GOP senator: Trump should have invited Dems to state dinner
GOP Sen. John Kennedy says he would have invited Democrats and the media to the White House state dinner tonight: "I think it would have sent a better message … if we included a cross-section of Congress" https://t.co/vpRNObvuvU https://t.co/Lv1oWNSe4s
— CNN Politics (@CNNPolitics) April 24, 2018
Sen. John Kennedy (R-La.) on Tuesday said he thinks President Trump should have invited Democrats and the media to the state dinner with French President Emmanuel Macron.
“I think it would have sent a better message, just my opinion, if we included a cross-section of Congress.
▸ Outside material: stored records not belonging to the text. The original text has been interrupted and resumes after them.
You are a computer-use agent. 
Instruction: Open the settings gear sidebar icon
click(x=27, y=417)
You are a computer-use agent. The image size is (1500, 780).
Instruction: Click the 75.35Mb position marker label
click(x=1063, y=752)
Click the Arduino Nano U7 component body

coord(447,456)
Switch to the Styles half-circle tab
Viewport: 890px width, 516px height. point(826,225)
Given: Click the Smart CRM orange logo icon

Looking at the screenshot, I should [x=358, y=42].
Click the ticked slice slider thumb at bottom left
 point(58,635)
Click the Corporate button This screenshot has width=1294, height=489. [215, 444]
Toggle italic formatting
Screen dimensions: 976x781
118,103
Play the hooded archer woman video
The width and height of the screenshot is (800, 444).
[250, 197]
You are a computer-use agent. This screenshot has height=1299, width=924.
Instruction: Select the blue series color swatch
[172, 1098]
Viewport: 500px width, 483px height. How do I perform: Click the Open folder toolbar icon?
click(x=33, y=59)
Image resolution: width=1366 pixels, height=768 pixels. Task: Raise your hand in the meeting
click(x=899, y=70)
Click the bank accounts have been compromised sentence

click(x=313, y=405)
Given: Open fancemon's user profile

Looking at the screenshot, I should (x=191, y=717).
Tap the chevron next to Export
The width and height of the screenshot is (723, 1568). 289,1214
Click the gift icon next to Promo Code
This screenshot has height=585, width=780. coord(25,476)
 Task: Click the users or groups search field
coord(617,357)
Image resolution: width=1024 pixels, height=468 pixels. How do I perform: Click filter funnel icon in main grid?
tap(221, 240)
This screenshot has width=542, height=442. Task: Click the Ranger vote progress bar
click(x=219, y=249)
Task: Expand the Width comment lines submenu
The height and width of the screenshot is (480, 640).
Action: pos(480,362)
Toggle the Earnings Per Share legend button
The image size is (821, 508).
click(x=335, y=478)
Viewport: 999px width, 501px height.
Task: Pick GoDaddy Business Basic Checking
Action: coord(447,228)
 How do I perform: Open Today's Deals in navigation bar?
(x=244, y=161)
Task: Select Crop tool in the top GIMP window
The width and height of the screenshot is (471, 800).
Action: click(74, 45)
You can’t include everybody, but that’s Democrats, Independents and Republicans,” Kennedy said on CNN’s “New Day.”
He added that the event would benefit from more media exposure so U.S. leaders can be seen thanking Macron for his country’s assistance in Syria and on other issues.
Kennedy said he sees Macron’s visit as a way to ensure the U.S. and France are on the same page on Syria’s civil war, the Iran nuclear deal, policy toward China and other key issues.
“It’s about learning from President Macron and thanking him,” Kennedy said. “I want to thank him for standing with us in Syria. I want to thank him, the French people through the president, for selling us Louisiana in 1803.”
Trump did not invite Democrats or members of the media to Tuesday night’s dinner with Macron in what is a departure from past state dinners.
Kennedy is one of four members of Congress to be invited, according to Politico, joining House Speaker Paul Ryan (R-Wis.), House Foreign Affairs Committee Chairman Ed Royce (R-Calif.) and Sen. Bill Cassidy (R-La.).
During the last state dinner for a French president, made by Macron’s predecessor François Hollande, then-President Obama featured lawmakers from both parties and an appearance by singer Mary J. Blige.
Trump has frequently sparred with Democrats since taking office, blaming the minority party for obstructing his nominees and for legislative failures.
Trump was also the first president in almost a century to not have a state dinner during his first year in office.